Coronary revascularization in "high" versus "low-risk" patients: The role of myocardial protection
- PMID: 1164057
- PMCID: PMC1343942
- DOI: 10.1097/00000658-197509000-00012
Coronary revascularization in "high" versus "low-risk" patients: The role of myocardial protection
Abstract
Postoperative mortality, infarction, and need for inotropic support are reportedly increased following myocardial revascularization in "high-risk" patients.
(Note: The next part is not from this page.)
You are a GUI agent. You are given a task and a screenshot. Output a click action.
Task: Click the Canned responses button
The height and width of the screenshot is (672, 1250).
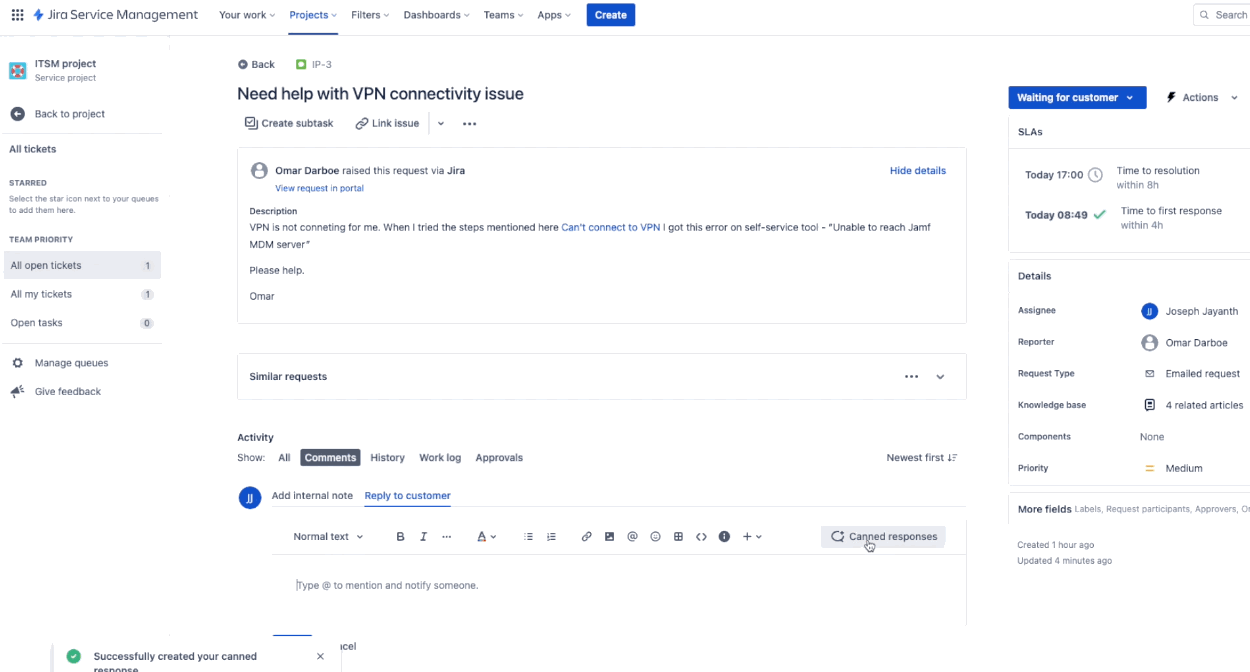[x=883, y=536]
We believe these complications result from inadequate protection of the compromised myocardium and should not occur with greater frequency in "high-risk" than "Low-risk" patients if the heart is optimally protected during the entire course of the operative procedure. Results following revascularization in 50 consecutive "low-risk" and 50 consecutive "high-risk" patients were analyzed. One or more of the followin factors were present in the "high-risk" group: ventricular dysfunction--ejection fraction less than 0.4, preinfarction angina, evolving infarction, recent infarction (less than 2 weeks), and refractory ventricular tachyarrhythmia. The following principles were used in all patients to minimize ischemic injury: 1) avoidance of pre-bypass hypo- or hypertension, 2) limitation of ischemic arrest to less than 12 minutes, 3) avoidance of ventricular fibrillation, and 4) prolongation of total bypass as necessary to repay the myocardial oxygen debt. Postoperative inotropic support was required in 10% of "high" and 10% of "low-risk" patients, new postoperative infarction developed in 10% of "high" vs. 10% "low-risk" patients; death occurred in 2% of "high" vs. 4% "low-risk" patients. These results are comparable and indicate that optimum myocardial protection allows safe revascularization in the "high-risk" patient.